[INPUT MATERIAL]

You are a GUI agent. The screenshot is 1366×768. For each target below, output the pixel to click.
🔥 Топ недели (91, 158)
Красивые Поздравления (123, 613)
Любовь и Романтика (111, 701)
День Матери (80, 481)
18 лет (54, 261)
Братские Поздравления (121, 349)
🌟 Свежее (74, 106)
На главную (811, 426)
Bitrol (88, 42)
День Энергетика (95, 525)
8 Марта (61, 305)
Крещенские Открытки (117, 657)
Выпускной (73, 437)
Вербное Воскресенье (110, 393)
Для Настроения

[/INPUT MATERIAL]
[INPUT MATERIAL]

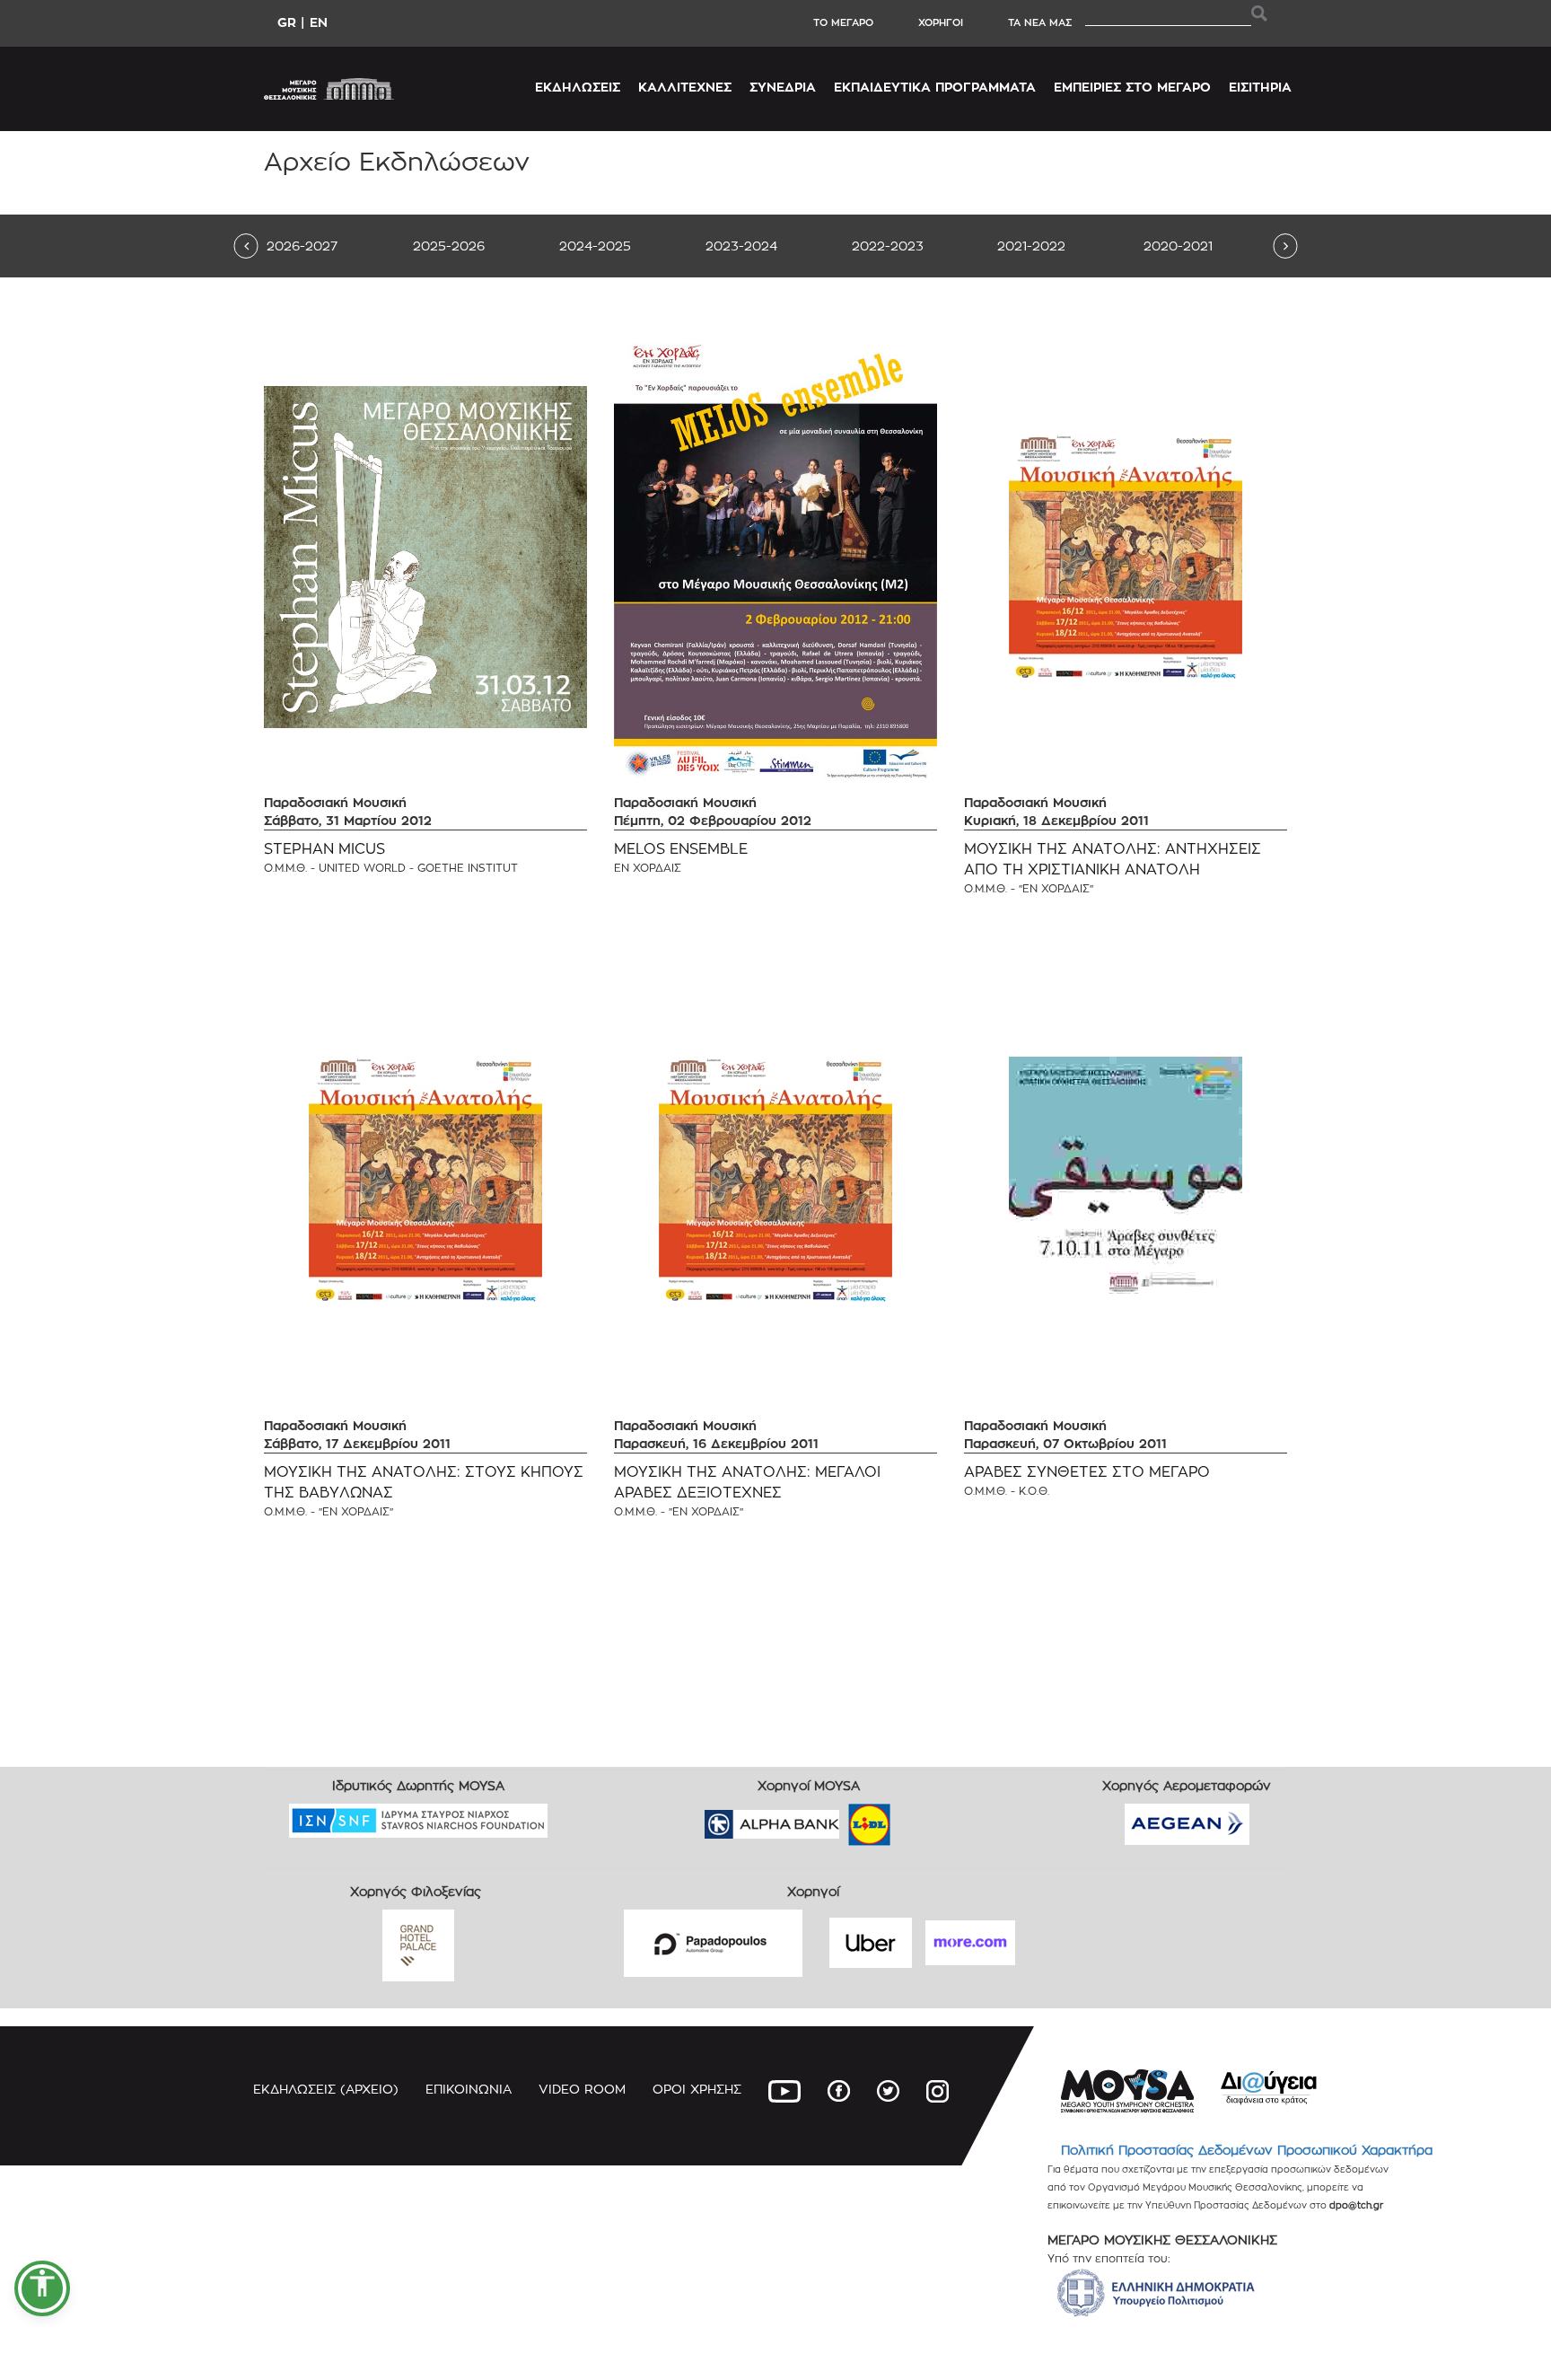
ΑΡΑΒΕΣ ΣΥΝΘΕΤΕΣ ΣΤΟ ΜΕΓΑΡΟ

[/INPUT MATERIAL]
[INPUT MATERIAL]

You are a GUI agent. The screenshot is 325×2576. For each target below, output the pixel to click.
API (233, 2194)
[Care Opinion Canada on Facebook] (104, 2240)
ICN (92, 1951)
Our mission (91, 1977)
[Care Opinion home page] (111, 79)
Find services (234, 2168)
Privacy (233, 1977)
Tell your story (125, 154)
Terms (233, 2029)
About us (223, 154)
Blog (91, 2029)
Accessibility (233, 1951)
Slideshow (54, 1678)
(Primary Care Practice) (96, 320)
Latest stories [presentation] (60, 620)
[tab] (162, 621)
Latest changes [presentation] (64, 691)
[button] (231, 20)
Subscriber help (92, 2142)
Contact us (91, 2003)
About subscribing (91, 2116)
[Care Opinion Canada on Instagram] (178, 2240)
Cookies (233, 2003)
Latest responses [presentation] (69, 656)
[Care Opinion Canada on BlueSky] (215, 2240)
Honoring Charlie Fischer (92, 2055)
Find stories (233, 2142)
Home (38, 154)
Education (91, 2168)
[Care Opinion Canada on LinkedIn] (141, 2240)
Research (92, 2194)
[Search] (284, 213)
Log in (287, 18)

[/INPUT MATERIAL]

* EXERCISE REQUIREMENTS: Using the data above, repeat exactly the lines that begin at the line with "Свежее (74, 106)" and end at the line with "Для Настроения", both ends included.

* OUTPUT FOR THIS EXERCISE:
🌟 Свежее (74, 106)
На главную (811, 426)
Bitrol (88, 42)
День Энергетика (95, 525)
8 Марта (61, 305)
Крещенские Открытки (117, 657)
Выпускной (73, 437)
Вербное Воскресенье (110, 393)
Для Настроения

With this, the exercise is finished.